### Exercise
What you return should be only the lines in the entries below between the one holding "The height and width of the screenshot is (425, 567)." and the one holding "Task: Click the 1 ora 5 min tooltip", ends included, with every picture left out.

Stored items
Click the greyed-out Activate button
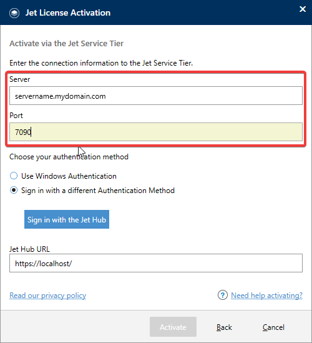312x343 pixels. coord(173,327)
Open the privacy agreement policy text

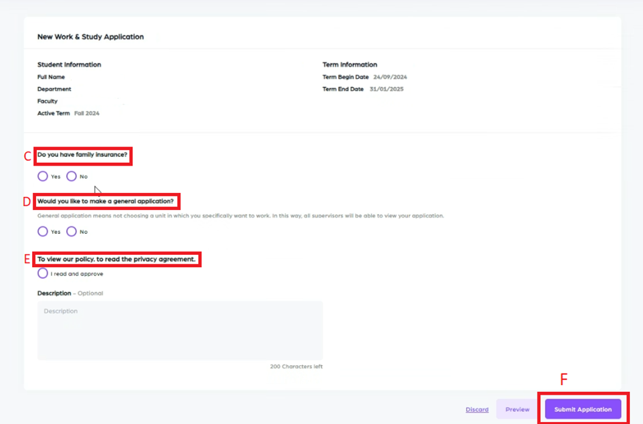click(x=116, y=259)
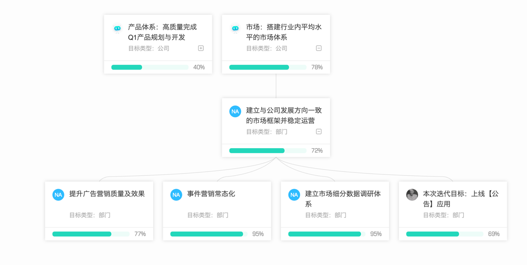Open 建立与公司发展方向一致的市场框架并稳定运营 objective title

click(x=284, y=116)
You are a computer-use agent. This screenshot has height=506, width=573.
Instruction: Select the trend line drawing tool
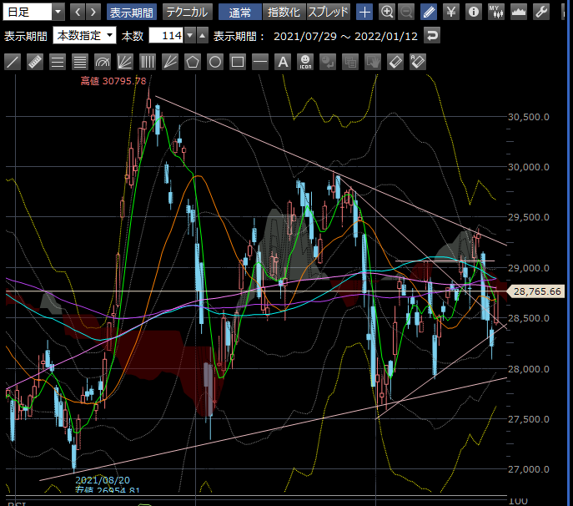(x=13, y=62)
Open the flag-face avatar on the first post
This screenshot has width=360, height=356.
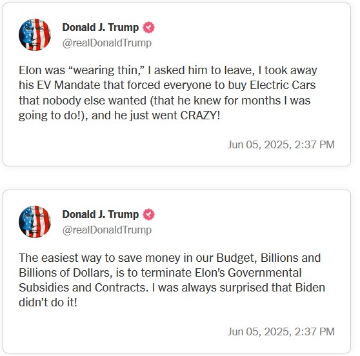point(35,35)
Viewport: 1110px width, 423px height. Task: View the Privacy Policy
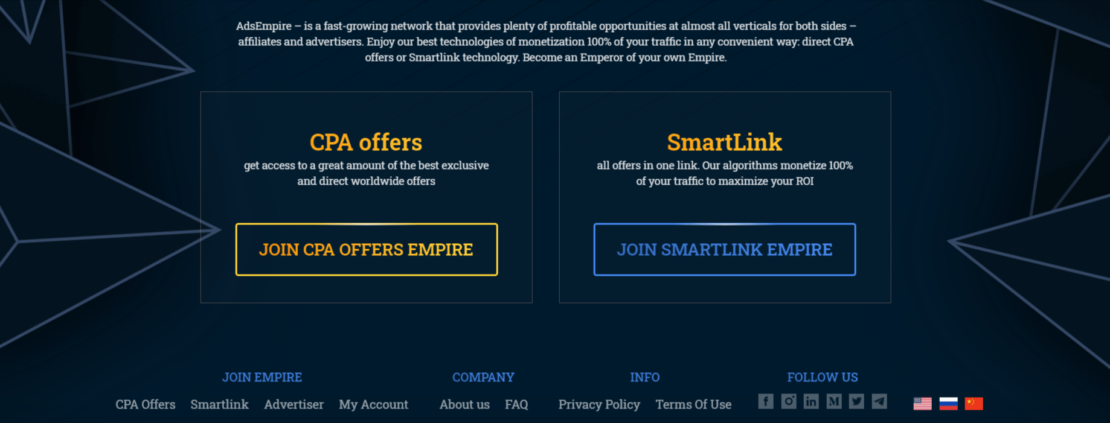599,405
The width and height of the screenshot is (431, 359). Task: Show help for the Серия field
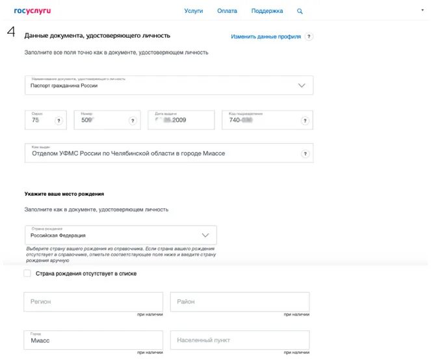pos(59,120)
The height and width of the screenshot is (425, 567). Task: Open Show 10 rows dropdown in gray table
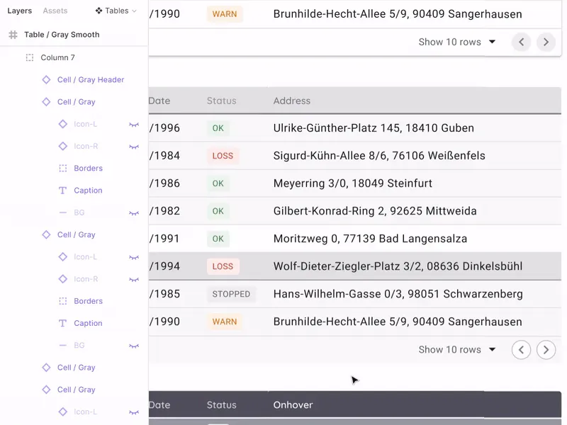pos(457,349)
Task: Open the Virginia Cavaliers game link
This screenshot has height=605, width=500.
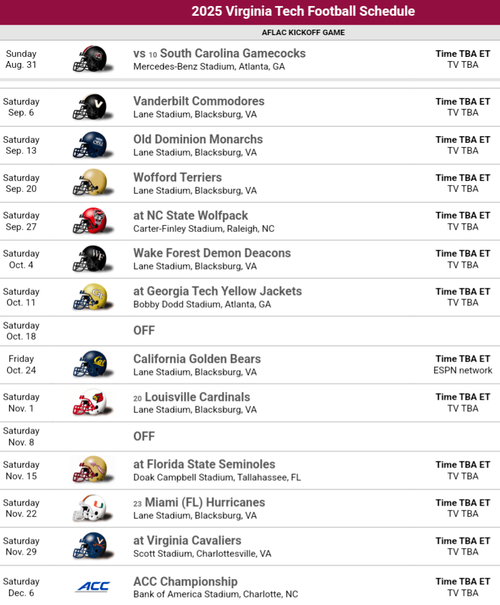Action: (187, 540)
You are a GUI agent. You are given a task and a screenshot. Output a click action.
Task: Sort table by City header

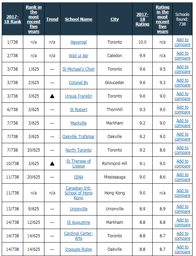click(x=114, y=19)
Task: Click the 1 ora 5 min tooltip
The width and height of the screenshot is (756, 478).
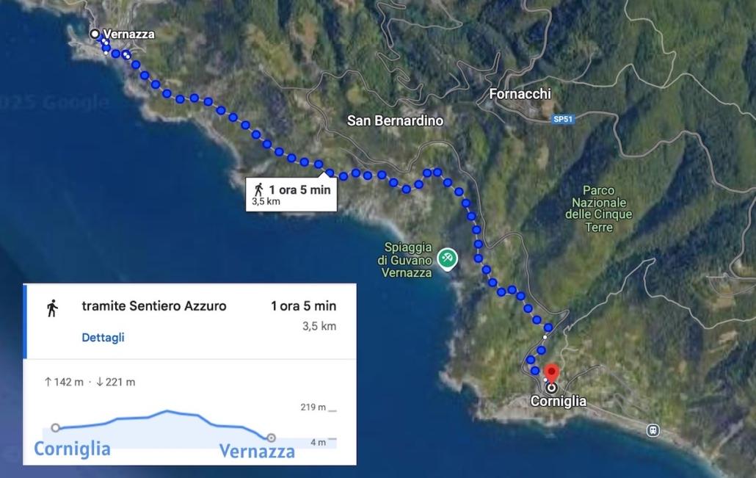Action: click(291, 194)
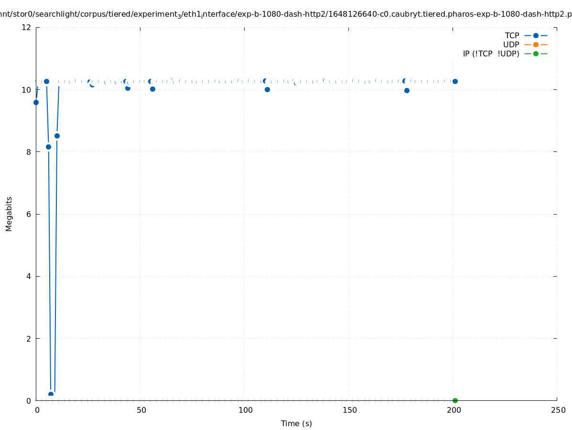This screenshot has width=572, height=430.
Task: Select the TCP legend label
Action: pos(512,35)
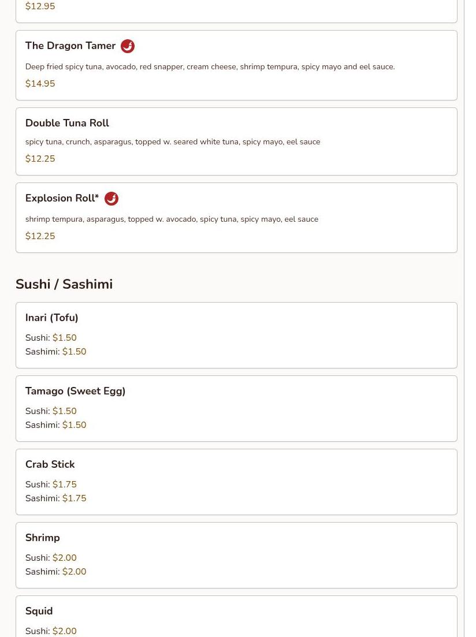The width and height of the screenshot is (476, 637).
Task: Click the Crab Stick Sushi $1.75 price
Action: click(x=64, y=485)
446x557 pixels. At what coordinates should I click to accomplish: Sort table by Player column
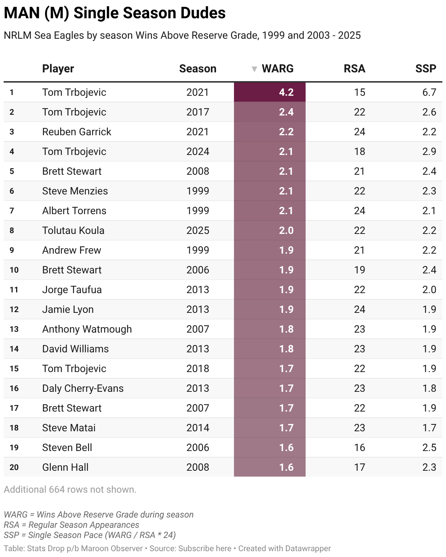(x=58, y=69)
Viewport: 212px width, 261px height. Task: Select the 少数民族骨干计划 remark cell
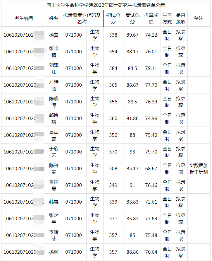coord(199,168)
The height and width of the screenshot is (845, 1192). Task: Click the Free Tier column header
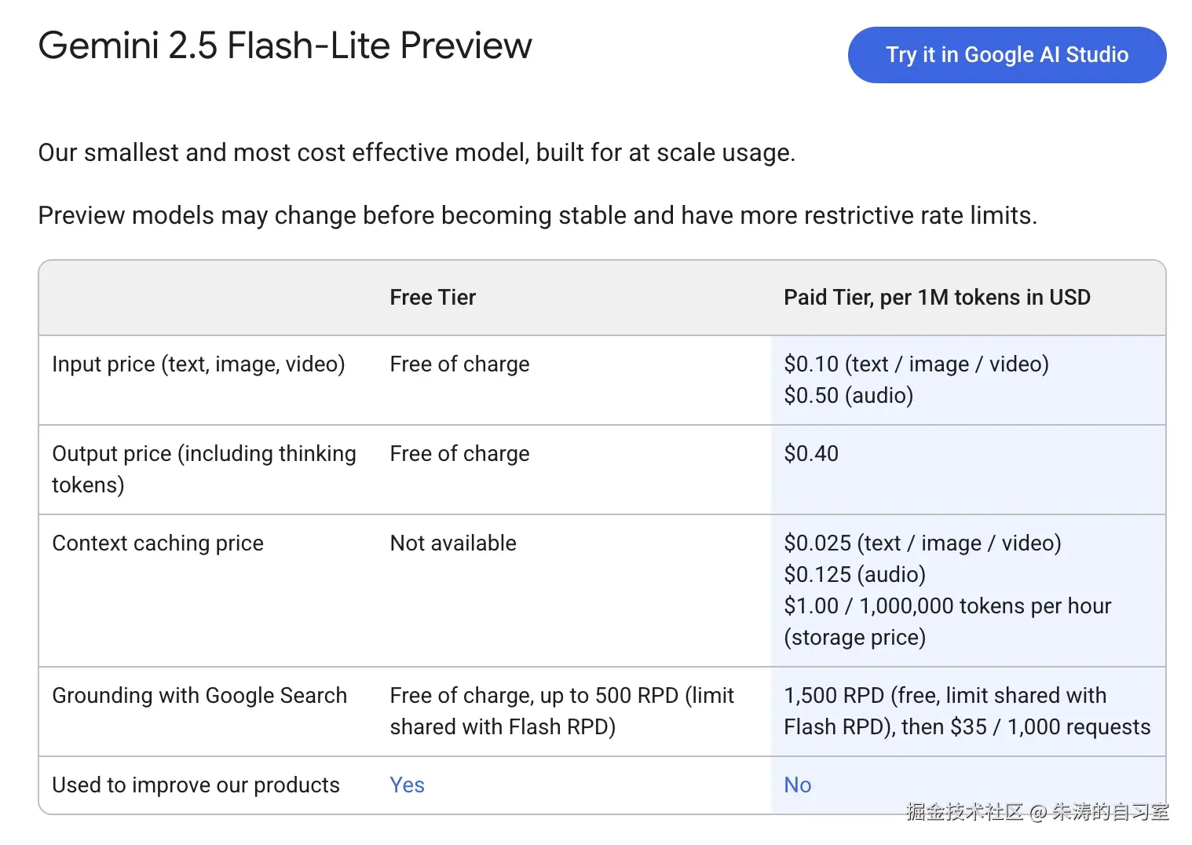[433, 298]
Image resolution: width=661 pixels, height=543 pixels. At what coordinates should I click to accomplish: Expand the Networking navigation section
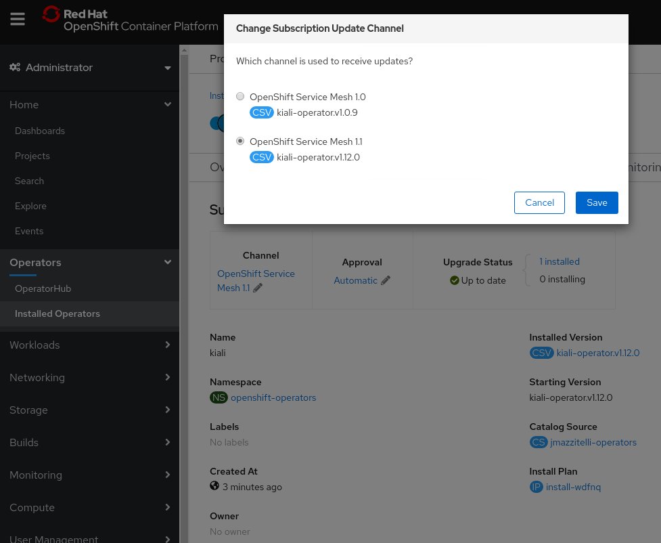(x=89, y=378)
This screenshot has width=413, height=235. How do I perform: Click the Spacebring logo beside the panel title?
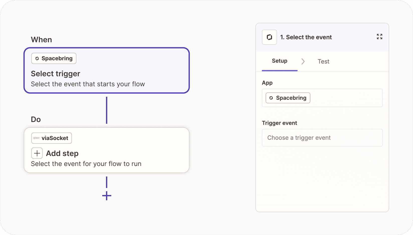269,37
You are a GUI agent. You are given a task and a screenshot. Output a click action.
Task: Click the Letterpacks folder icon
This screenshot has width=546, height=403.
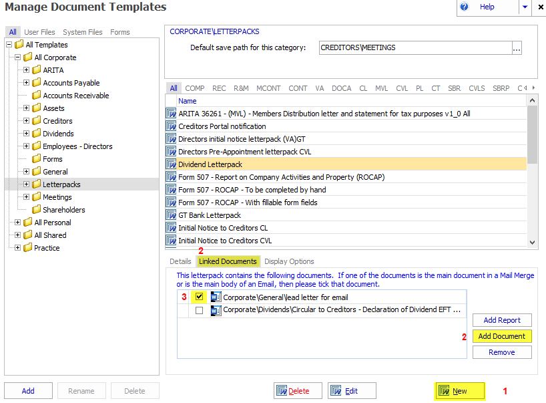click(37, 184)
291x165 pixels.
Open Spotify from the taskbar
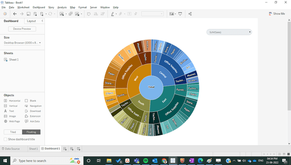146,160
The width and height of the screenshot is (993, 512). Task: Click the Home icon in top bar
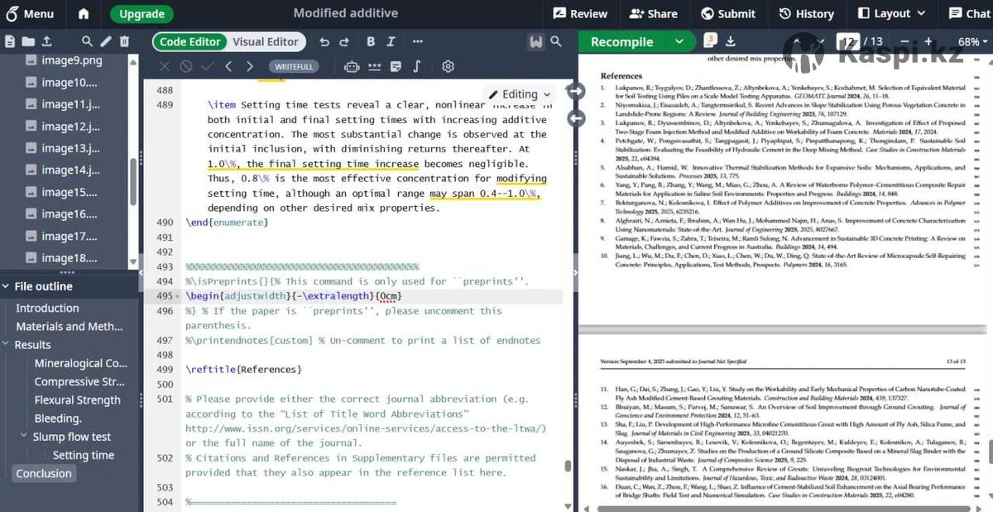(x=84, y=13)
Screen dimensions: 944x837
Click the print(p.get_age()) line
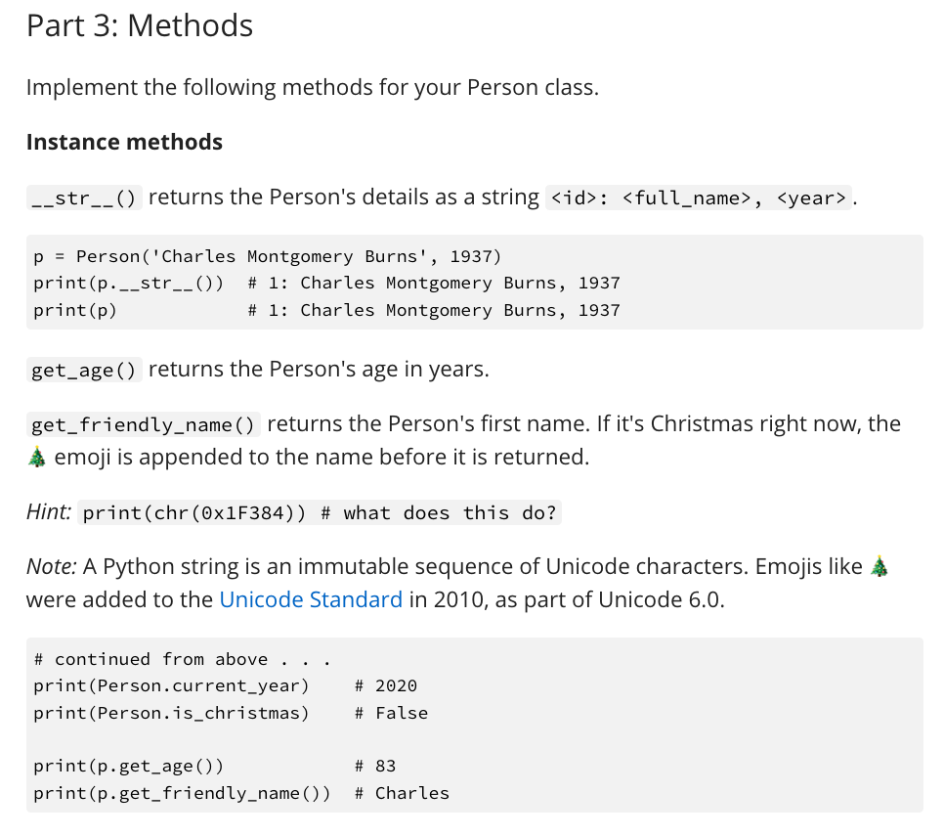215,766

### Problem solution
The height and width of the screenshot is (425, 567). Task: Open Show 10 rows dropdown in gray table
pos(457,349)
Task: Open the Virginia Cavaliers game link
This screenshot has height=605, width=500.
Action: (187, 540)
You are a GUI agent. You are given a task and a screenshot. Output a click action.
Task: Sort table by City header

click(x=114, y=19)
Task: Click the 1 ora 5 min tooltip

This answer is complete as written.